Our initial recce scores the techi-connection at the gas station, which, of course neccessitates the purchase of the mandatory 'cafe con leche' - grande. We also ferret out the workwear shop. Behind the drills and the spades, the compressors and the knives, I find the shirts, boots and bombachas, all in a generic colour of municipalidad mud or town-hall tan. Constructed from thorn and bomb proof cotton and stained the tincture of 'soil', a hue that, both allows council workers and touring cyclists to blend into the countryside and relieves the necessity for a daily laundry session.

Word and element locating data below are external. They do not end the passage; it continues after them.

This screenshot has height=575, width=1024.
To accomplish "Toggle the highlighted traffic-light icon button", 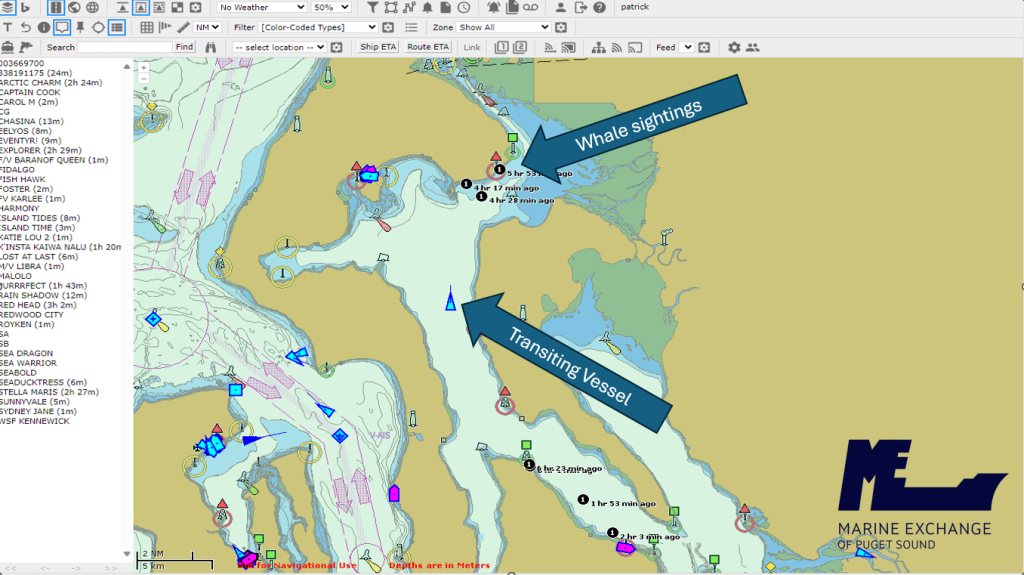I will coord(56,8).
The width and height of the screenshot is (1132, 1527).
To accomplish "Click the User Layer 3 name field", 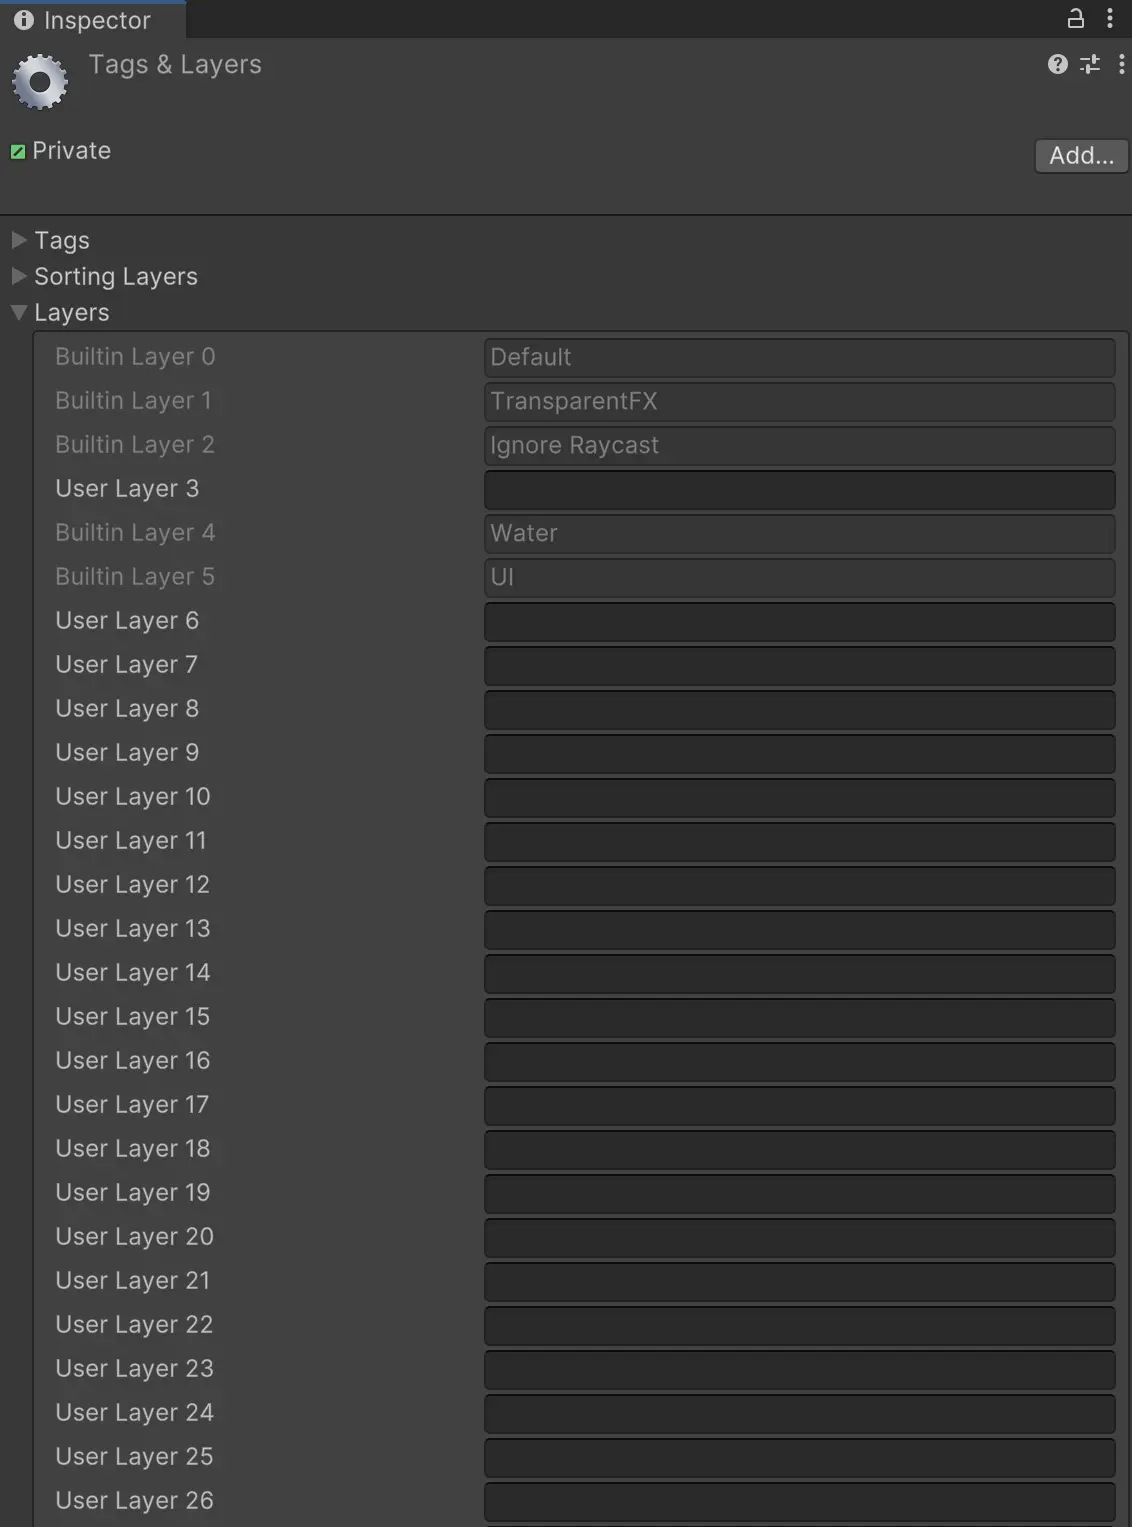I will (799, 489).
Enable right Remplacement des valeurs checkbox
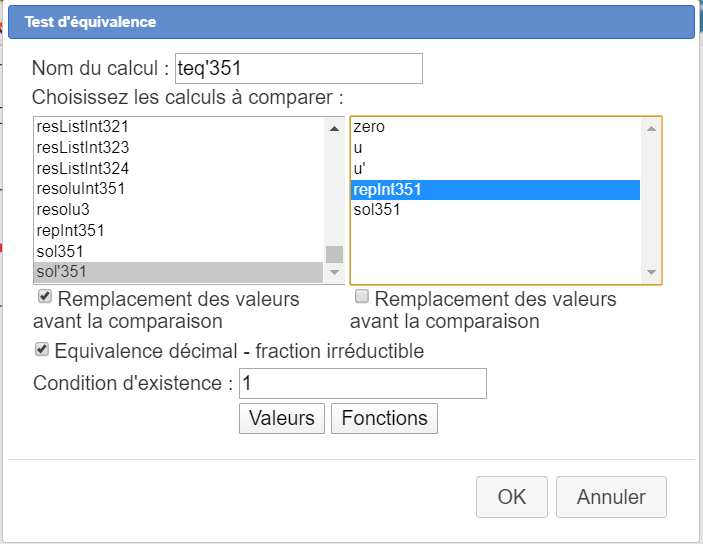703x544 pixels. coord(362,298)
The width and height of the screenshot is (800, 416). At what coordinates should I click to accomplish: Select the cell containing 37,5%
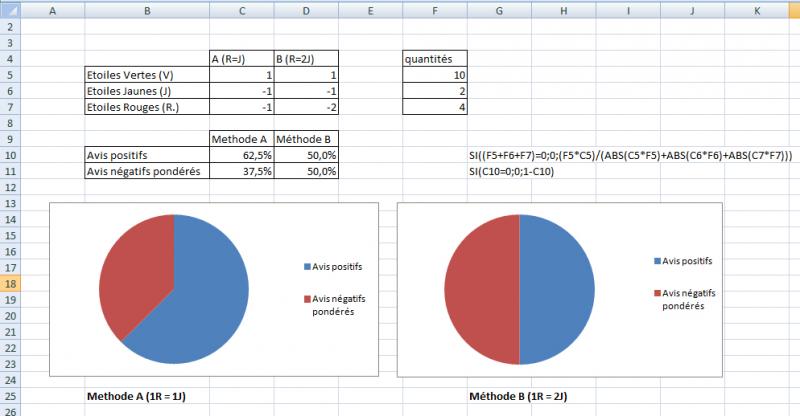[241, 171]
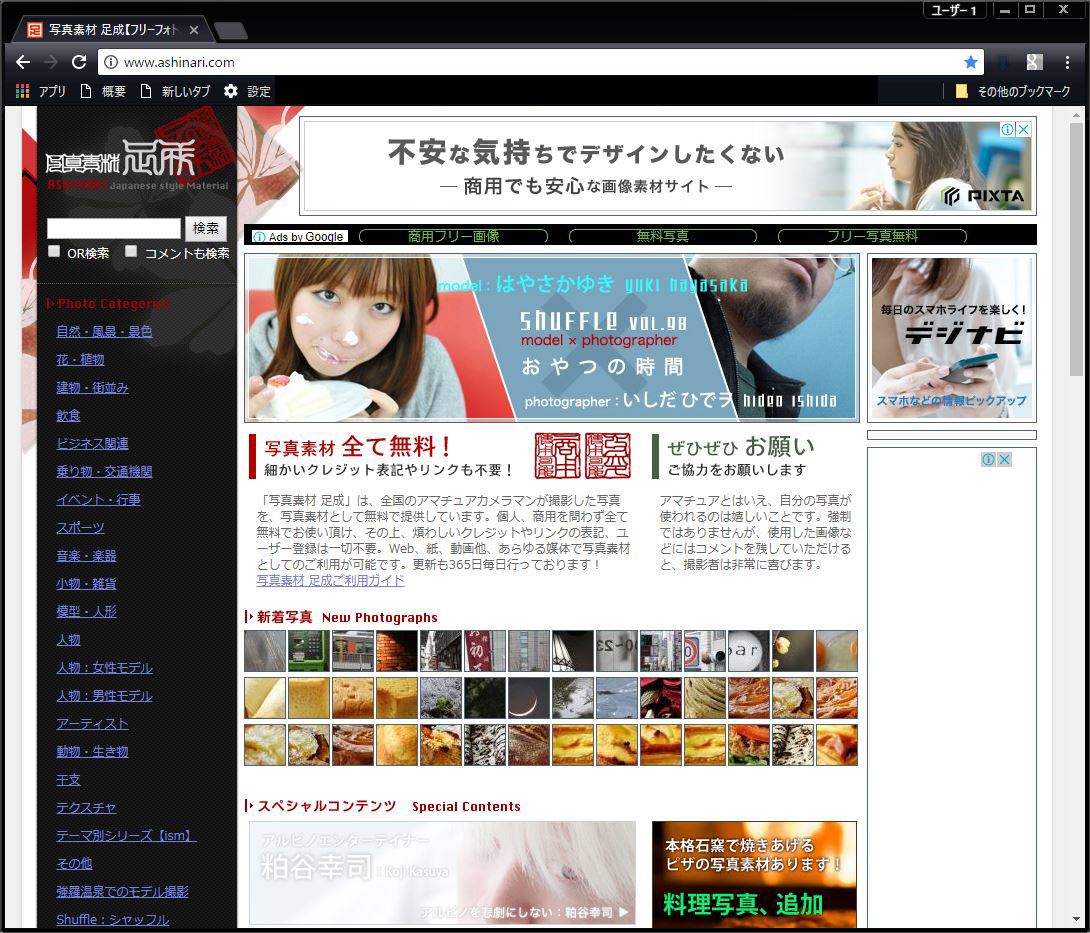Screen dimensions: 1090x933
Task: Click the bookmark star in address bar
Action: (x=970, y=62)
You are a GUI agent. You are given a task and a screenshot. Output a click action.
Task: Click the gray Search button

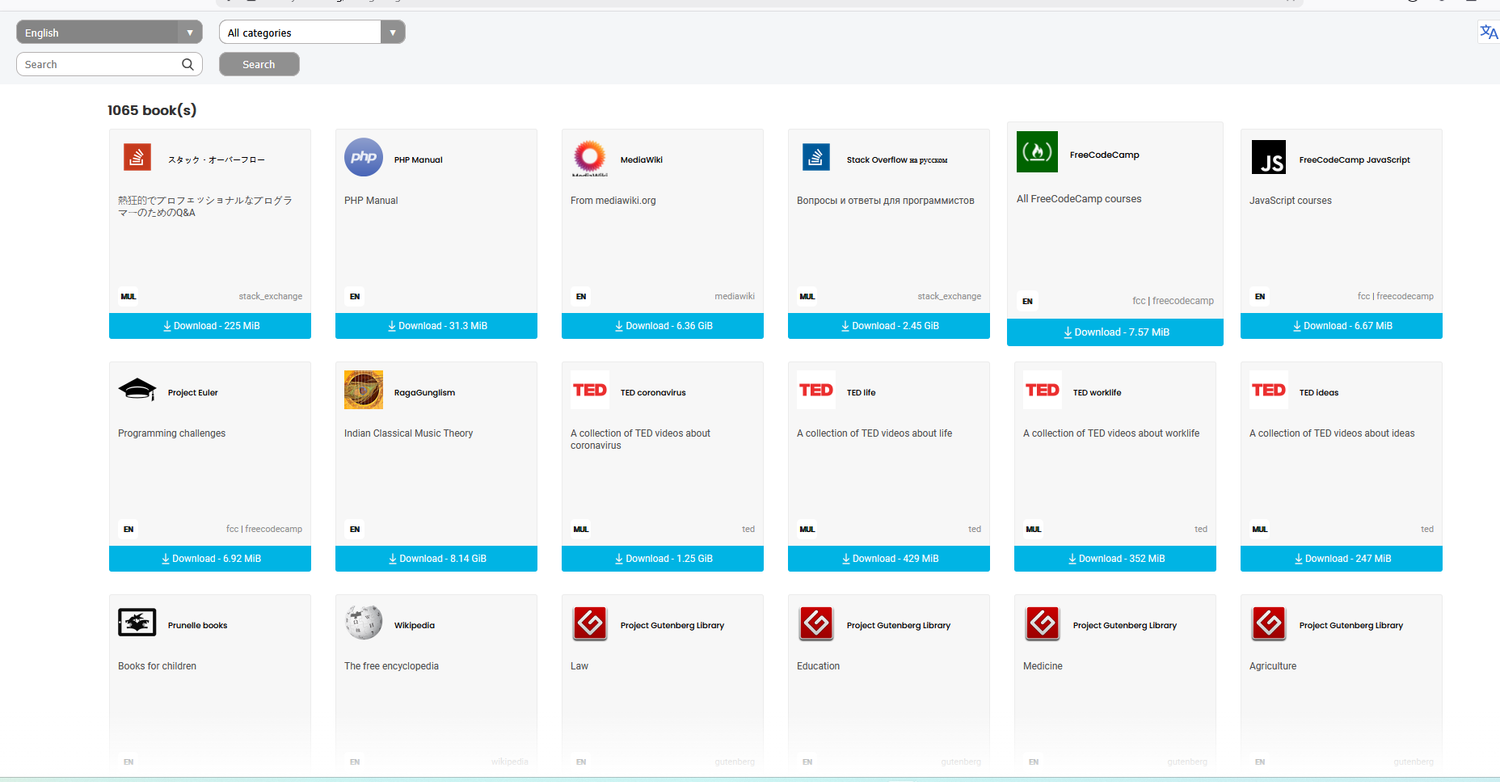(259, 64)

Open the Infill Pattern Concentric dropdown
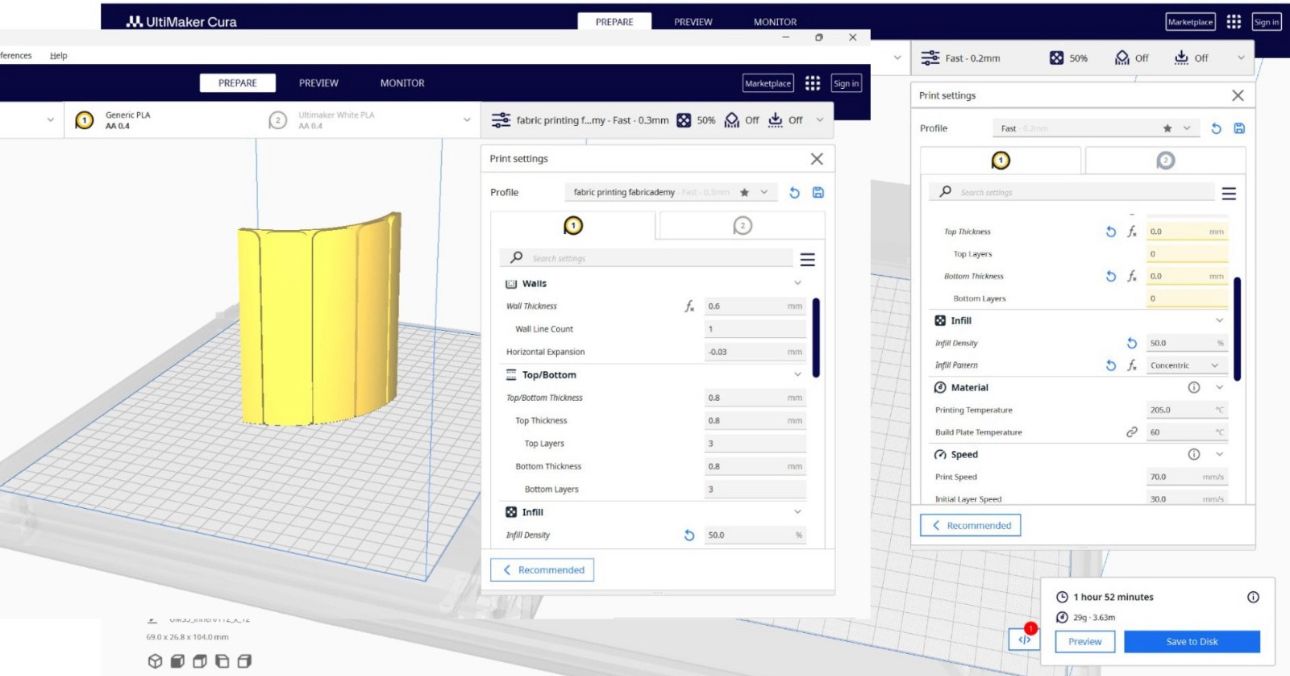pos(1186,366)
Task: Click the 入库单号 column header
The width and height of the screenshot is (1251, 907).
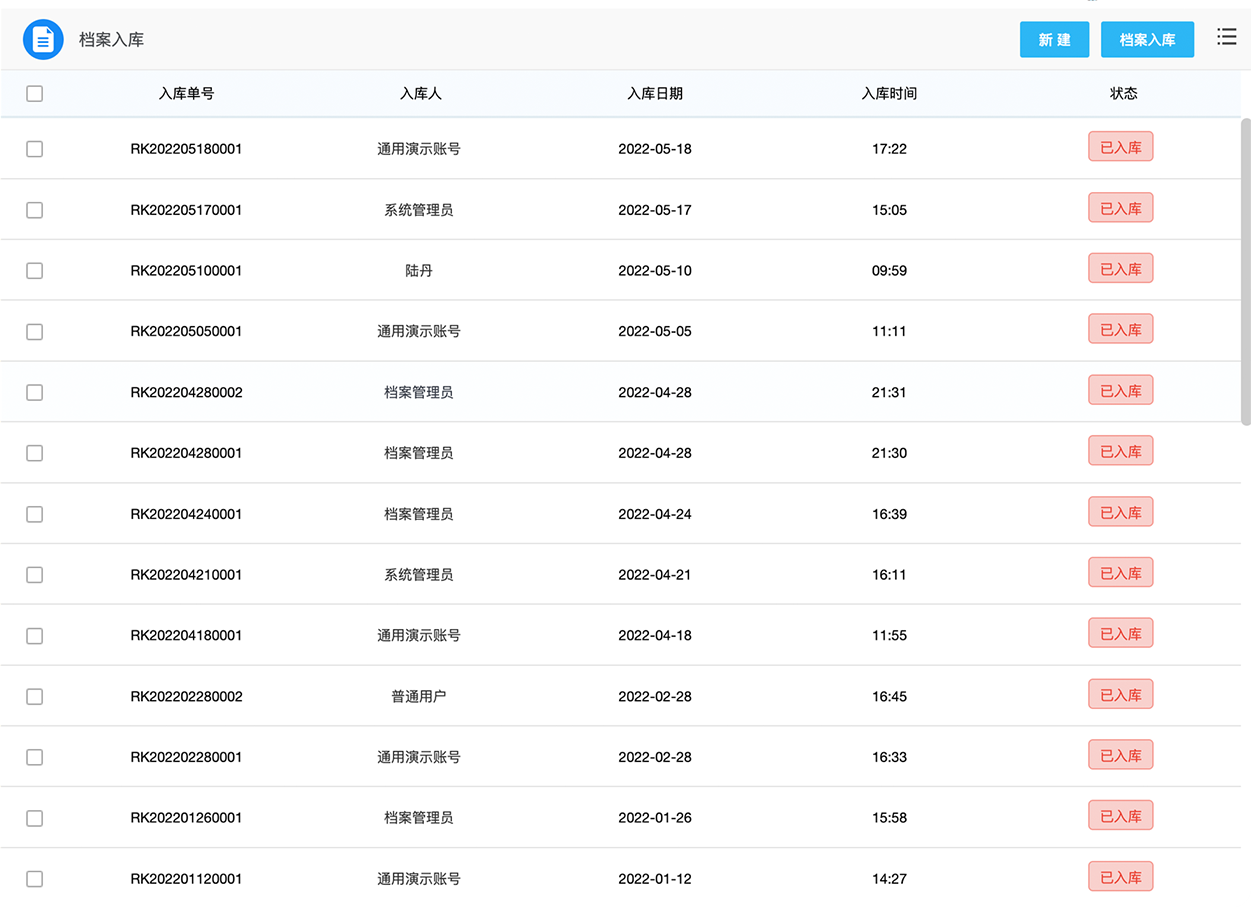Action: (x=186, y=94)
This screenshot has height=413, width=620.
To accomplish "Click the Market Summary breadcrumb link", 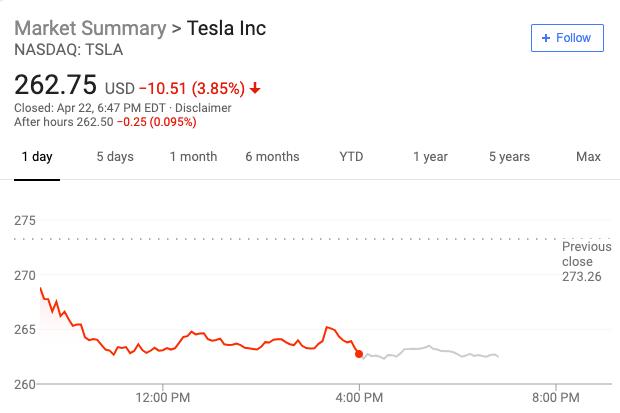I will point(89,28).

However, investigations and explorations at siesta time have one inherent fault: the entire selection is not on full display. A shop can magically materialise out of nowhere in the early evening, out from behind shutters, out from what we had taken to be a private home's front-room, out from a facade of dereliction. It's whilst walking back to our room in the gloom of a thick, humid evening, negotiating the broken paving slabs and the heaps of builders' sand, that we spot the glow of an emporium of discovery. An amalgam of ironmonger and agricultural supply, gents' outfitter and arsenal. A place so utterly devoid of tourist tack, yet stuffed full of potential travellers souvenirs. Fencing tools to dog chow, rat traps to horse harness, cow bells to bird cages, seeds and poisons, guns and bullets, locks and latches, machetes and switch blades, knives and knives and knives. The complete gaucho rig, saddle to spurs, hat to boots, bolladores to falcon. Everything, save the dog and the horse. It's here that we find our shirts, that come with the unusual appendages of long sleeves. Un-hot weather wear, which probably explains why we had the challenge of sourcing them.

This is a hot, dry country, all the evidence points that way.